4. The self-actuated pneumatic valve of an air bed as recited in claim 1, wherein said valve body is further provided with a first bleed passage and a second bleed passage, said first bleed passage being in communication with said first bleed passage, said second bleed passage being in communication with said second bleed passage;

when the plunger is positioned at the first position, the first air leakage flow passage is communicated with the first control chamber;

the second bleed passage communicates with the second control chamber when the plunger is in the second position.

5. The self-driven pneumatic valve of the air cushion bed according to claim 1, wherein the pressure relief valve comprises a valve core, a pressure relief spring and a valve port sealing ring, a pressure relief hole is formed in the middle plate, the valve core is movably arranged in the pressure relief hole in a penetrating mode, and the pressure relief spring is sleeved outside the valve core and respectively abutted with the valve core and the middle plate;

and one end of the valve core, which is far away from the pressure release spring, penetrates out of the pressure release hole and is fixedly connected with the valve port sealing ring.

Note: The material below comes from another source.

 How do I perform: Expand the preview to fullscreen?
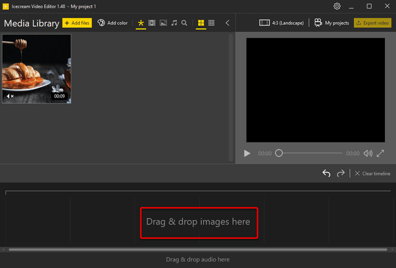[381, 154]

6. The self-driven pneumatic valve of an air bed according to claim 5, further comprising a pressure relief valve adjusting member comprising a pressure adjusting screw, a first wedge block and a second wedge block, wherein a channel is arranged in the middle plate, and the first wedge block is movably arranged in the channel in a penetrating manner;

the middle plate is provided with a groove surrounding the pressure relief hole, the groove is communicated with the channel, and the second wedge block is movably arranged in the groove and is abutted against the pressure relief spring;

the pressure regulating screw penetrates through the side wall of the channel and is fixedly connected with the first wedge-shaped block and can drive the first wedge-shaped block to move along the channel, so that the first wedge-shaped block abuts against and pushes the second wedge-shaped block to squeeze the pressure relief spring.

7. The self-driven pneumatic valve of an air cushion bed according to claim 1, wherein the pressure release valve is a sealing film, a mounting hole is formed in the middle plate, the sealing film covers the mounting hole, the outer edge of the sealing film is in sealing connection with the middle plate, and a cross opening is formed in the sealing film corresponding to the mounting hole.

8. The self-actuated pneumatic valve of an air mattress according to claim 1, wherein both ends of said plunger are provided with seals for preventing gas in said first and second control chambers from escaping from said plunger.